Se c’è una cosa che la storia della “questione meridionale” ha insegnato al Meridione (e al Settentrione) è che il paradigma sviluppista metropolitano dalle magnifiche sorti e progressive ha platealmente fallito. Dopo più di un secolo di studio della “questione” e tentativi di soluzione attraverso la riduzione del cosiddetto “divario” – con interventi pesanti come l’industria che si è abbattuta sulla Taranto magnogreca, sulla Bagnoli flegrea, sull’Augusta federiciana – quel “divario” è ancora lì.

Se c’è una cosa che la storia della “questione coloniale” ha insegnato al sud (e al nord) del mondo è che la missione civilizzatrice europea è stata la madre di tutte le menzogne.
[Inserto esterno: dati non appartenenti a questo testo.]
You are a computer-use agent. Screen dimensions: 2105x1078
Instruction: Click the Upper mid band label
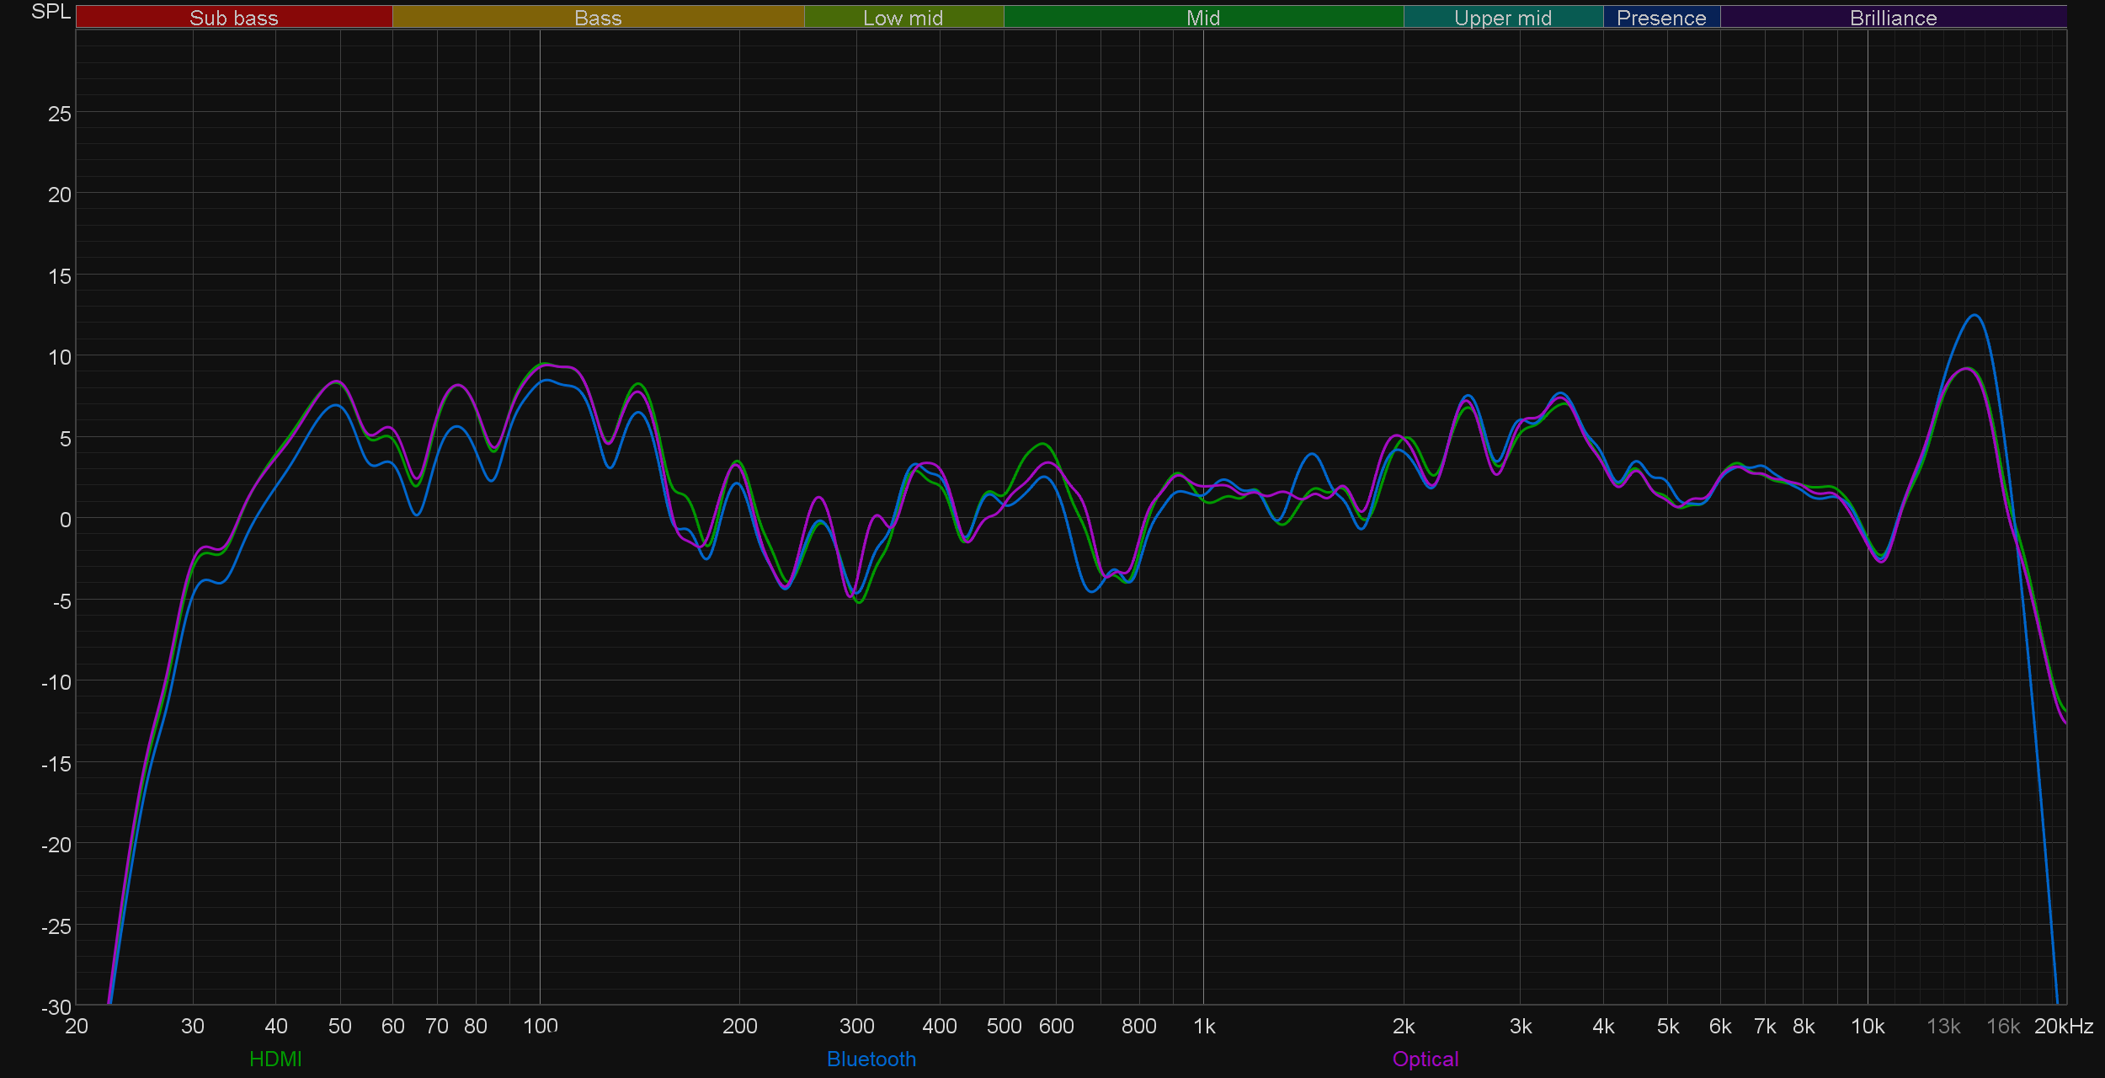(1502, 18)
Dopo secoli di esplorazioni, missioni e insediamenti l’unico risultato è stato quello di ridurre in schiavitù mezzo mondo e decivilizzare se stessi anziché civilizzare gli altri. “L’orrore, l’orrore” gridava l’europeo Kurtz nel cuore di tenebra del Congo conradiano.

E’ da queste constatazioni – la prima paesologica, la seconda postcoloniale – che si è partiti per decostruire le vecchie categorie concettuali sulle quali è stata fondata per lungo tempo l’analisi della condizione del sud italiano e del mondo.

Grazie alla temporalità meridiana, il Mezzogiorno ha resistito passivamente all’ideologia del progresso, quel progresso che è venuto da nord e ha dichiarato sottosviluppato tutto ciò che non gli si conformava. Il binomio sviluppo/sottosviluppo va denunciato per quello che è: un dispositivo discorsivo che ha governato i sud per l’intera modernità capitalista. Come si diceva già negli anni ‘70, la presunta arretratezza non è che una funzione dello sviluppo capitalistico, una condizione necessaria sia in tempi di crescita (come nel dopoguerra) sia in tempi di decrescita infelice (come oggi).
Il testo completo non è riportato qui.